• **WORK REQUEST**
Given the entries below, would you transcribe exactly the lines starting at the one with "Task: Click Find this event in common log" and ending at the one with "Click the Smartling logo", both kept, pictures omitted, nothing extra?

• **RECORDS FOR PROCESSING**
========================================
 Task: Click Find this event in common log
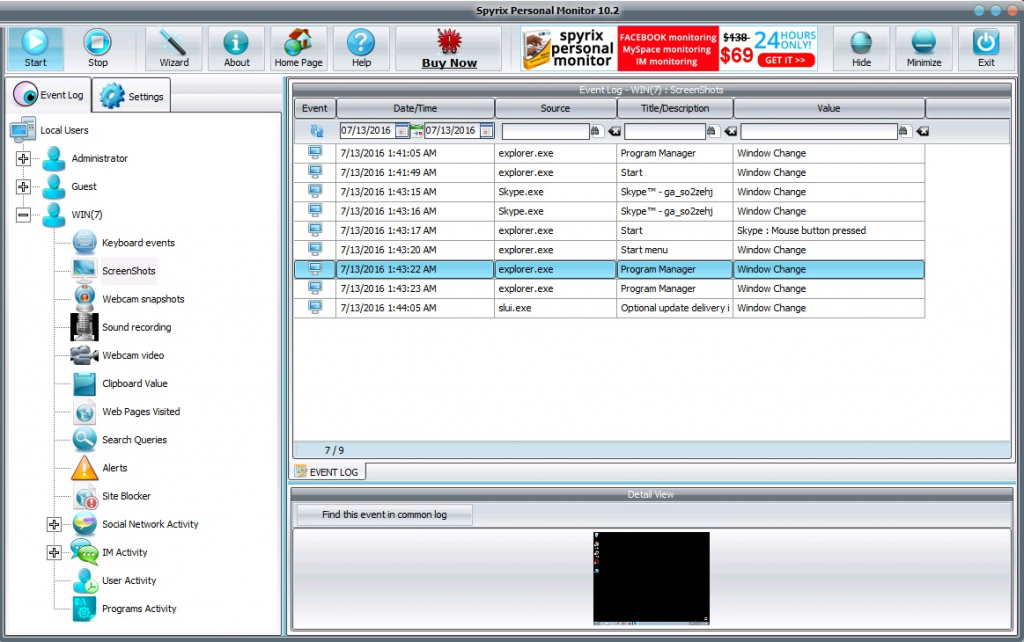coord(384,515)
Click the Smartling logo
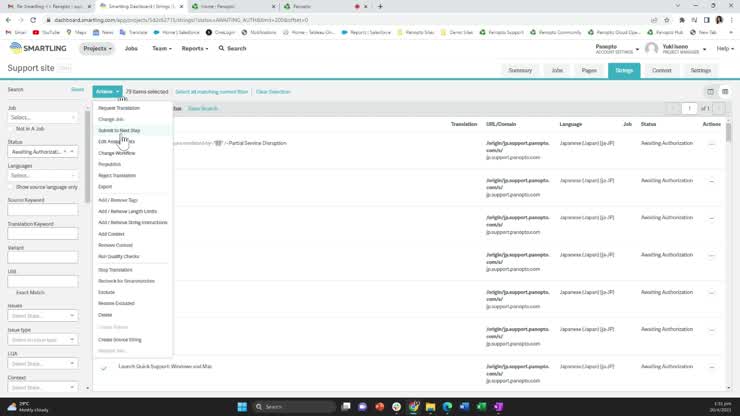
========================================
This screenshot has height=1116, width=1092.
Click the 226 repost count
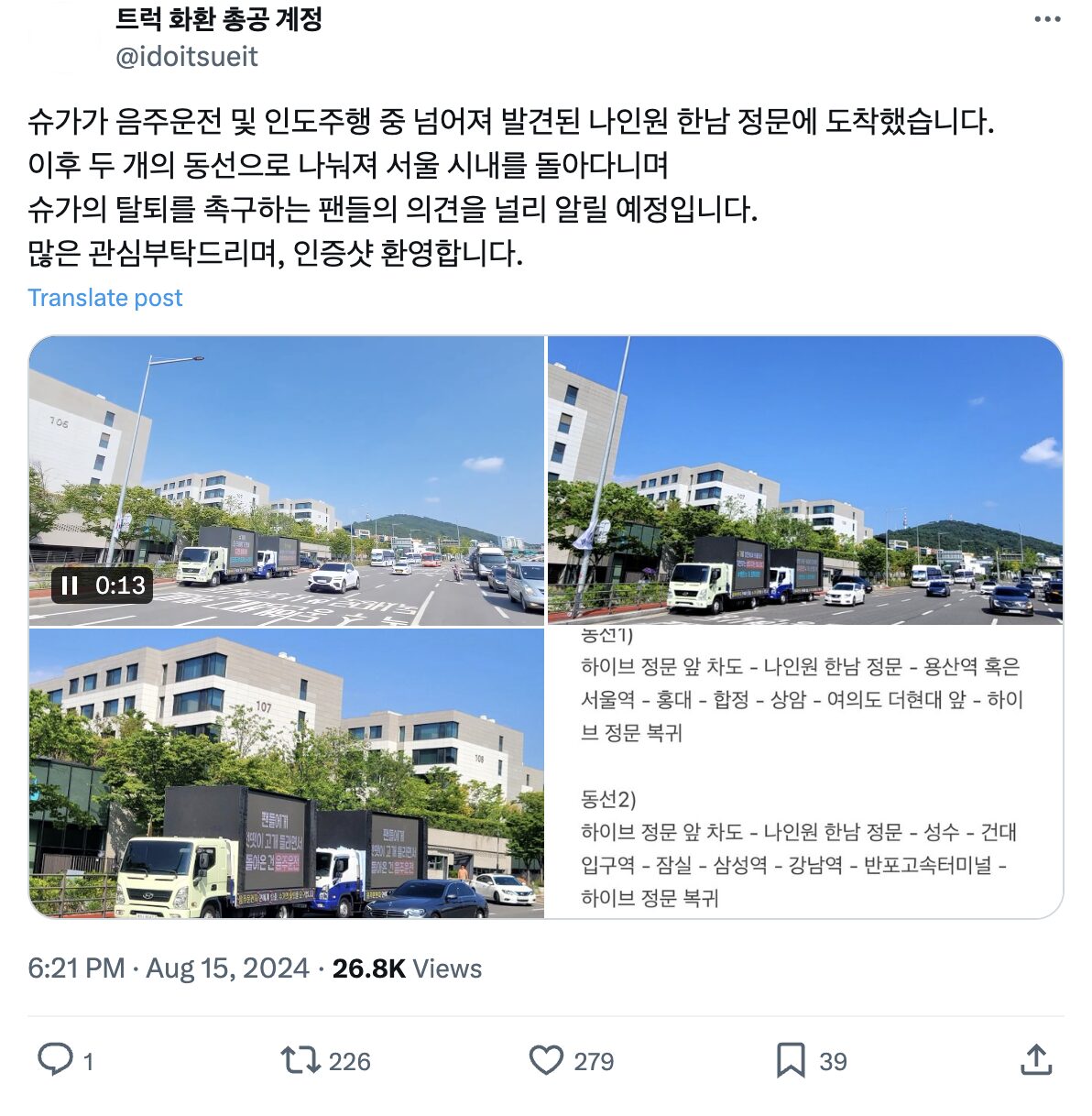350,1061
========================================
• **EXERCISE OUTPUT**
 Task: Click Find this event in common log
coord(384,515)
Click the Smartling logo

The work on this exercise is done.